Professor Semino identified fire metaphors are used flexibly and creatively for multiple purposes, to:
· Convey danger and urgency
· Distinguish between different phases of the pandemic
· Explain how contagion happens and the role of individuals
· Justify measures for reducing contagion
· Portray the role of health workers
· Connect the pandemic with health inequalities and other problems
· Outline post-pandemic futures
Her initial observations are based on the #ReframeCovid collection of metaphors, which, includes fire metaphors from five different languages (Dutch, English, Greek, Italian and Spanish) as well as visual images involving metaphorical flames or fires.
#ReframeCovid is an international initiative launched in response to the dominant use of War metaphors at the start of the pandemic. War metaphors have been criticised for inappropriately personifying the virus as a malevolent opponent, creating unnecessary anxiety and dangerously legitimising authoritarian governmental measures.
“We know, from research in areas as diverse as education and healthcare, that a range of different metaphors is usually needed for complex topics, and the #ReframeCovid collective aims to collect a wide variety of ‘naturally occurring’ metaphors as data for research and as potential resources for communication and thinking” said Professor Semino.
In addition, Professor Semino identified examples of fire metaphors for Covid-19 in the Coronavirus Corpus, which, at the time, consisted of about 400 million words of news articles in English from around the world, dating from January to June 2020.
Danger and urgency
A Pakistani minister described the coronavirus as ‘spreading like a fire in the jungle’ in the rural areas of the country, while the director of the Centre for Infectious Disease at the University of Minnesota spoke about a ‘forest fire that may not slow down’.
Different phases
In April 2020, when new daily infections were increasing fast on Rhode Island, a New York Times article described it as a ‘a state where the coronavirus is a fire raging’. In contrast, in May 2020, the Irish Prime Minister combined fire and war metaphors when he stated that, in Ireland, the coronavirus was a ‘fire in retreat’ but ‘not defeated’, adding: ‘We must extinguish every spark, quench every ember.’
Contagion
An article on Medscape website stated: “Think of COVID-19 as a fire burning in a forest. All of us are trees. The R0 is the wind speed. The higher it is, the faster the fire tears through the forest. But just like a forest fire, COVID-19 needs fuel to keep going. We're the fuel.” In other forest fire metaphorical scenarios, people are ‘kindling’, ‘sparks being thrown off’ (when infecting others) and ‘fuel’ (when becoming infected).
Containment measures
The use of fire metaphors to explain how contagion happens often sets the scene for explaining how new infections can be stopped. “A few fire lines—quarantines and social distancing measures—keep the fire from hitting all the trees.” Similarly, the metaphor where people breathe out ‘invisible embers’ is used to justify face masks as an effective measure against the spread of the virus.
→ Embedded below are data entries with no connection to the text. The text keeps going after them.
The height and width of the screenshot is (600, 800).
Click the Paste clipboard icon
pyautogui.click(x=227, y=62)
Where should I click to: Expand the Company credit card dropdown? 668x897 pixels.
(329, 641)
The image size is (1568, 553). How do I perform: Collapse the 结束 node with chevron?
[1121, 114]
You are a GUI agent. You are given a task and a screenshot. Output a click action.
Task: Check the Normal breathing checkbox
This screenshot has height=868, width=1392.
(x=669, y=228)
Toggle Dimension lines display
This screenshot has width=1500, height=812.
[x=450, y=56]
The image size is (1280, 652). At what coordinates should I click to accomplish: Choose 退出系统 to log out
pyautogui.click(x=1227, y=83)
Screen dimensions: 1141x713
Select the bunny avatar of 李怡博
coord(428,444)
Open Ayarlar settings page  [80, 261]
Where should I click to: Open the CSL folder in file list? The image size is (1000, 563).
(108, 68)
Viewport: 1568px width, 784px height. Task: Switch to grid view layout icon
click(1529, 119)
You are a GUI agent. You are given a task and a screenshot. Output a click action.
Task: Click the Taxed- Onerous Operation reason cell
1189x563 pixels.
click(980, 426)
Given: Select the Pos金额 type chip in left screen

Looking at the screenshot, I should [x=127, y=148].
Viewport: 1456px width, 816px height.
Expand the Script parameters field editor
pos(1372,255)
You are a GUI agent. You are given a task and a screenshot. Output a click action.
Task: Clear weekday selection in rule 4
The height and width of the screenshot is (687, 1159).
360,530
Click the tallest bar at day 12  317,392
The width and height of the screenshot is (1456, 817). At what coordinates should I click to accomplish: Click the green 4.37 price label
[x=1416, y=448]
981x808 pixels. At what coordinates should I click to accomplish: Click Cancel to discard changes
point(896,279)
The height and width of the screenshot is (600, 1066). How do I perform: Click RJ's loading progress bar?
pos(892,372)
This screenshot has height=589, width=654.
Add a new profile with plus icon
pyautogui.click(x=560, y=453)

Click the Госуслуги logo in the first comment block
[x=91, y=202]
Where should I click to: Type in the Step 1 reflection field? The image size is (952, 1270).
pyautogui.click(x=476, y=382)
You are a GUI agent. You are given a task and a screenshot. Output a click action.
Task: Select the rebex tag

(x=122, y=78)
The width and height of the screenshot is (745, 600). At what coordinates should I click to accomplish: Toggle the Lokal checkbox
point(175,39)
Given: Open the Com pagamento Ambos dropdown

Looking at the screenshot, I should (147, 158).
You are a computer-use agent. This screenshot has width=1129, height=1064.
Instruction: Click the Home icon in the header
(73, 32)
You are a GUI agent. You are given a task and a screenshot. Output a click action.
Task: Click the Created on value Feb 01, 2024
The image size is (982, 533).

Protecting healthcare workers
Within fire metaphors, healthcare workers are inevitably positioned as firefighters who ‘run into raging blazes’ for the sake of everyone else. This emphasizes the risks that healthcare workers run, and can therefore be used to stress the need to respect social distancing rules and/or wear face masks.
Health inequalities
Fire metaphors can be used to emphasize the additional vulnerability of people who live in cramped conditions. For examples, in June 2020 a South African commentator pointed out that the virus could spread particularly fast in informal settlements: ‘Look at how shack fires happen: you light one fire, and the whole place burns down.’
The future
Fire metaphors are also be adapted to paint different pictures of a post-Covid-19 future. Italian commentator Paolo Costa includes a reference to the future in a lengthy forest fire metaphor: “Not only are there constant outbreaks to extinguish and, when our luck gets worse, gigantic fronts of fire to control, but it is everyone’s duty to collaborate daily in the reclamation of the soil, so that sparks, triggers, and more or less guilty distractions do not cause irreparable disasters now or in the future.”
Concluded Professor Semino: “No metaphor can cater for all aspects of something as complex and long term as a global pandemic, nor for all contingencies and audiences. We will therefore still need marathons, tsunamis, battles (in moderation) and even glitter in our metaphorical tool-kit. But fire metaphors are undoubtedly one of the most useful metaphorical tools at our disposal.”